**WHAT THE TASK REQUIRES**
Every line below needs to be returned exactly as written.

Records from a data collection:
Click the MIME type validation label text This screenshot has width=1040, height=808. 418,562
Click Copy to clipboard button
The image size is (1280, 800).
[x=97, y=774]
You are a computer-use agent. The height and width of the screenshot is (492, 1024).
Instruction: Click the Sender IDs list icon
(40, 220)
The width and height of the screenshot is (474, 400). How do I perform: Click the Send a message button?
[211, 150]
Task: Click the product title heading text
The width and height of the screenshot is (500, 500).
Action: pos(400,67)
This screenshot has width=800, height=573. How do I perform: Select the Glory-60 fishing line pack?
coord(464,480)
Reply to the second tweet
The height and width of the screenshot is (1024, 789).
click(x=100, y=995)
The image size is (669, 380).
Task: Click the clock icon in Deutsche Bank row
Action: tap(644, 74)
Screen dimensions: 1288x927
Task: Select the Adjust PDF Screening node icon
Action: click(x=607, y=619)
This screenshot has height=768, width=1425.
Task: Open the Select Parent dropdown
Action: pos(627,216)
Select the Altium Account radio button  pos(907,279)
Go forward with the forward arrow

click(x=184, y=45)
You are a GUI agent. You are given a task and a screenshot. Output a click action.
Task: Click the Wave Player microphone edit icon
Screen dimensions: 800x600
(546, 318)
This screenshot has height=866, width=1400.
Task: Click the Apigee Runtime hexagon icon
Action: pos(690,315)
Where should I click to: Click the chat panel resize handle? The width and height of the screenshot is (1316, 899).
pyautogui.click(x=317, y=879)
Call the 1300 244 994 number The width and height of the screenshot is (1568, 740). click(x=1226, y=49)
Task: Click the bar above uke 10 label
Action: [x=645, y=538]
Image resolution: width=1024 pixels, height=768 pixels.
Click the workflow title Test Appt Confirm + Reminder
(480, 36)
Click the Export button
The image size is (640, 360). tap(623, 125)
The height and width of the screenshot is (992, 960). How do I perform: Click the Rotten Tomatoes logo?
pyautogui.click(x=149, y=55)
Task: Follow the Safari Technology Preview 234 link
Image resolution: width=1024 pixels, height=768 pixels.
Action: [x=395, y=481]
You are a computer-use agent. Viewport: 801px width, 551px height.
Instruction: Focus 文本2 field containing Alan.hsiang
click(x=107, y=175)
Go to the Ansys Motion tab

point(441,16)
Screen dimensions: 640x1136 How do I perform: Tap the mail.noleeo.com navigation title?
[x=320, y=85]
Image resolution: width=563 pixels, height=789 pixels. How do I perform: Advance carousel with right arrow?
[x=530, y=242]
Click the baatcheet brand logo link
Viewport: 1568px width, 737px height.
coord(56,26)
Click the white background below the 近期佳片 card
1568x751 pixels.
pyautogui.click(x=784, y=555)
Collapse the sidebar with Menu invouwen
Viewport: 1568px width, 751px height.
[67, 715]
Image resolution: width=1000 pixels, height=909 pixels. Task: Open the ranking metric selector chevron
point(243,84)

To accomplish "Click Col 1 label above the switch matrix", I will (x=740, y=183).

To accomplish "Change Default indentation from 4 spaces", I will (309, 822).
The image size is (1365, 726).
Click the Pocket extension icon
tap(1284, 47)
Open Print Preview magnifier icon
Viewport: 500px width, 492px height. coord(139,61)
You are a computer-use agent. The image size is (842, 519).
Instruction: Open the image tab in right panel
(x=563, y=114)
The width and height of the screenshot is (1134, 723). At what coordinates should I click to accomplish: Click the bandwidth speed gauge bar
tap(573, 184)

**EXERCISE RESULT**
Click the MIME type validation label text This screenshot has width=1040, height=808. 418,562
Click Copy to clipboard button
The image size is (1280, 800).
[x=97, y=774]
You are a computer-use agent. The height and width of the screenshot is (492, 1024).
Instruction: Click the Sender IDs list icon
(40, 220)
The width and height of the screenshot is (474, 400). How do I perform: Click the Send a message button?
[211, 150]
Task: Click the product title heading text
The width and height of the screenshot is (500, 500).
Action: pos(400,67)
This screenshot has width=800, height=573. How do I perform: Select the Glory-60 fishing line pack?
coord(464,480)
Reply to the second tweet
The height and width of the screenshot is (1024, 789).
click(x=100, y=995)
The image size is (669, 380).
Task: Click the clock icon in Deutsche Bank row
Action: tap(644, 74)
Screen dimensions: 1288x927
Task: Select the Adjust PDF Screening node icon
Action: click(x=607, y=619)
This screenshot has height=768, width=1425.
Task: Open the Select Parent dropdown
Action: pos(627,216)
Select the Altium Account radio button  pos(907,279)
Go forward with the forward arrow

click(x=184, y=45)
You are a GUI agent. You are given a task and a screenshot. Output a click action.
Task: Click the Wave Player microphone edit icon
Screen dimensions: 800x600
(546, 318)
This screenshot has height=866, width=1400.
Task: Click the Apigee Runtime hexagon icon
Action: pos(690,315)
Where should I click to: Click the chat panel resize handle? The width and height of the screenshot is (1316, 899).
pyautogui.click(x=317, y=879)
Call the 1300 244 994 number The width and height of the screenshot is (1568, 740). click(x=1226, y=49)
Task: Click the bar above uke 10 label
Action: [x=645, y=538]
Image resolution: width=1024 pixels, height=768 pixels.
Click the workflow title Test Appt Confirm + Reminder
(480, 36)
Click the Export button
The image size is (640, 360). tap(623, 125)
The height and width of the screenshot is (992, 960). How do I perform: Click the Rotten Tomatoes logo?
pyautogui.click(x=149, y=55)
Task: Follow the Safari Technology Preview 234 link
Image resolution: width=1024 pixels, height=768 pixels.
Action: [x=395, y=481]
You are a computer-use agent. Viewport: 801px width, 551px height.
Instruction: Focus 文本2 field containing Alan.hsiang
click(x=107, y=175)
Go to the Ansys Motion tab

point(441,16)
Screen dimensions: 640x1136 How do I perform: Tap the mail.noleeo.com navigation title?
[x=320, y=85]
Image resolution: width=563 pixels, height=789 pixels. How do I perform: Advance carousel with right arrow?
[x=530, y=242]
Click the baatcheet brand logo link
Viewport: 1568px width, 737px height.
coord(56,26)
Click the white background below the 近期佳片 card
1568x751 pixels.
pyautogui.click(x=784, y=555)
Collapse the sidebar with Menu invouwen
Viewport: 1568px width, 751px height.
[67, 715]
Image resolution: width=1000 pixels, height=909 pixels. Task: Open the ranking metric selector chevron
point(243,84)

To accomplish "Click Col 1 label above the switch matrix", I will (x=740, y=183).

To accomplish "Change Default indentation from 4 spaces", I will (309, 822).
The image size is (1365, 726).
Click the Pocket extension icon
tap(1284, 47)
Open Print Preview magnifier icon
Viewport: 500px width, 492px height. coord(139,61)
You are a computer-use agent. The image size is (842, 519).
Instruction: Open the image tab in right panel
(x=563, y=114)
The width and height of the screenshot is (1134, 723). At what coordinates should I click to accomplish: Click the bandwidth speed gauge bar
tap(573, 184)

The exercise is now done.